(RHSA-2015:0791) Important: Red Hat Enterprise Linux OpenStack Platform Installer update

Red Hat Enterprise OpenStack Platform Installer is a deployment management
tool. It provides a web user interface for managing the installation and
configuration of remote systems. Deployment of changes is performed using
Puppet. Additionally, Dynamic Host Configuration Protocol (DHCP), Domain
Name System (DNS), Preboot Execution Environment (PXE), and Trivial File
Transfer Protocol (TFTP) services can be provided. Controlling these
services also enables provisioning of physical systems that do not yet have
an operating system installed.

It was discovered that the puppet manifests, as provided with the
openstack-puppet-modules package, would configure the pcsd daemon with a
known default password. If this password was not changed and an attacker
was able to gain access to pcsd, they could potentially run shell commands
as root. (CVE-2015-1842)

Note: This flaw only affects Red Hat Enterprise Linux OpenStack Platform
installations deployed using the HA feature set.
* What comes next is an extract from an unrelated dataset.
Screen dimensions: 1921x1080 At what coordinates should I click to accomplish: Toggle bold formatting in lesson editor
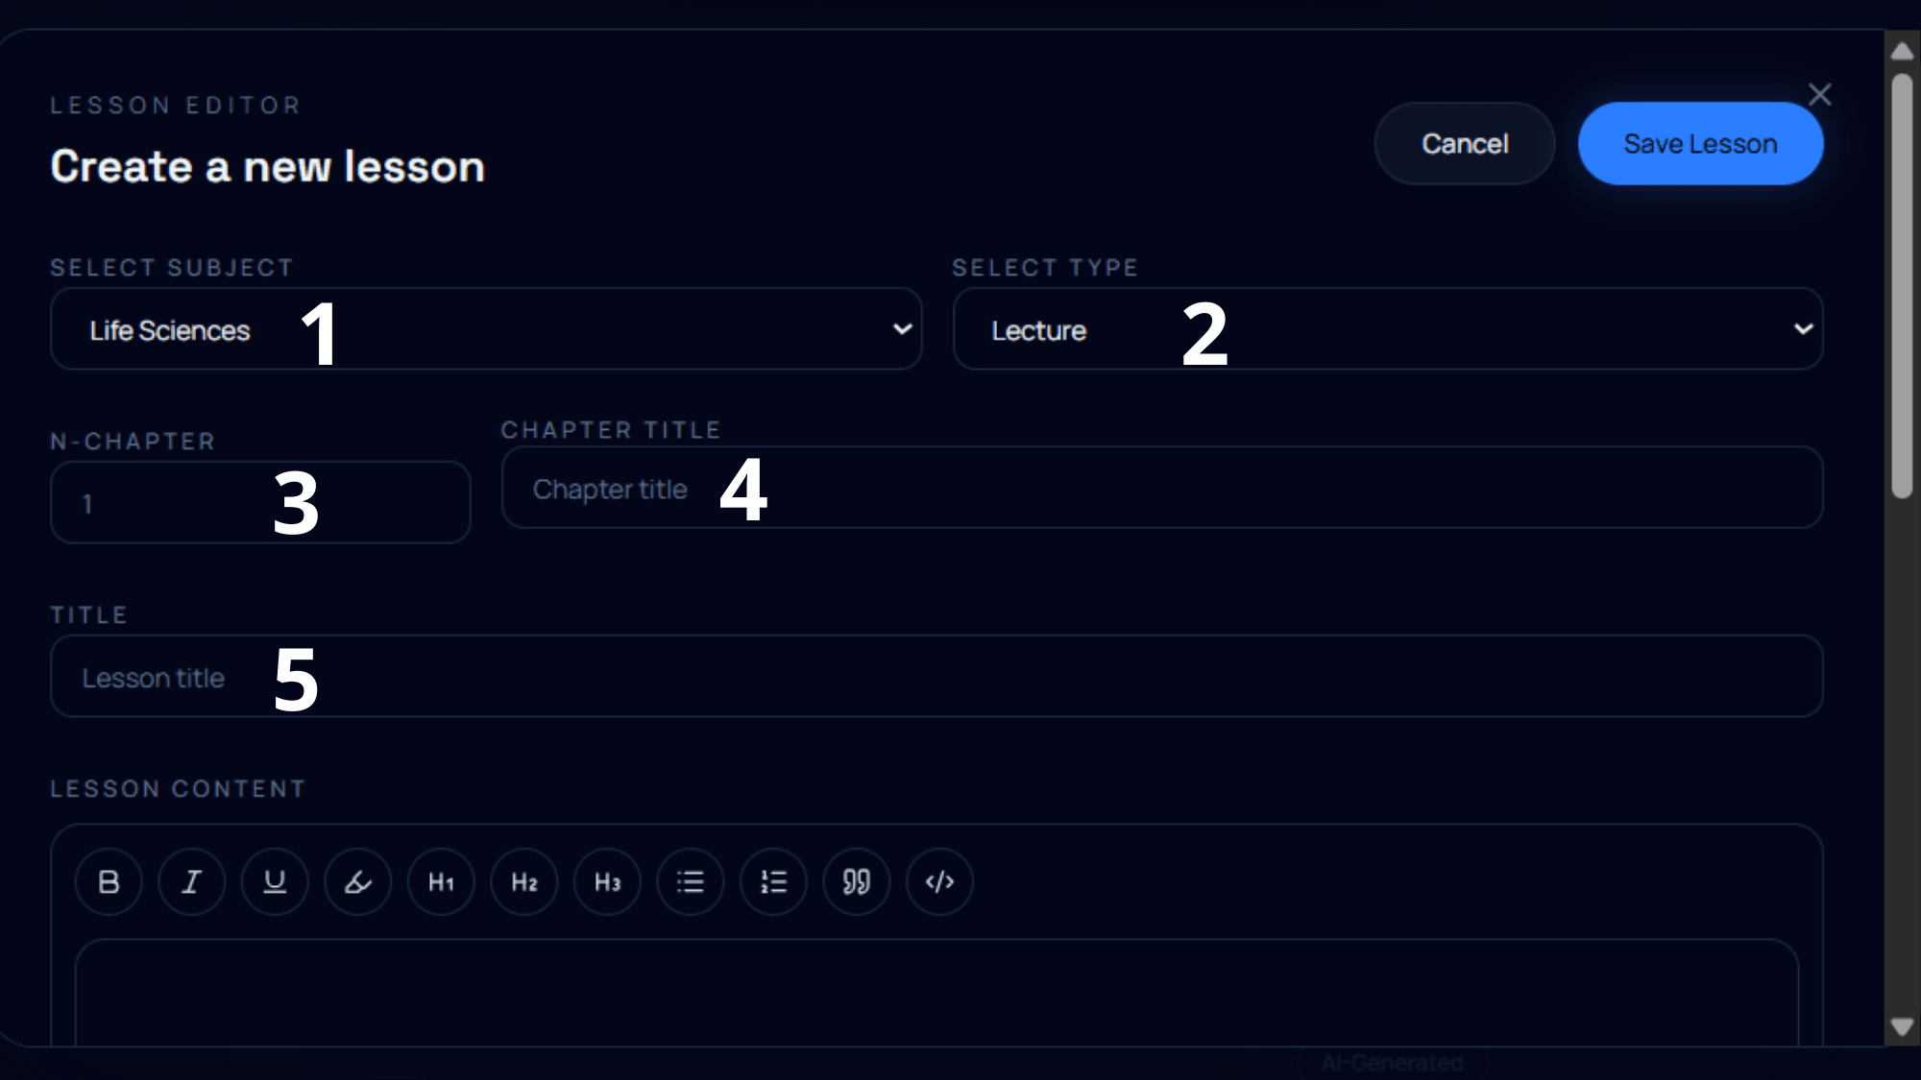[109, 881]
For additional information on addressing this flaw see:
https://access.redhat.com/articles/1396123

This issue was discovered by Alessandro Vozza of Red Hat.

In addition to the above issue, this update also addresses multiple bugs
which are documented in the Red Hat Enterprise Linux OpenStack Platform
Technical Notes, linked to in the References section.

All Red Hat Enterprise Linux OpenStack Platform Installer users are advised
to upgrade to these updated packages, which correct these issues.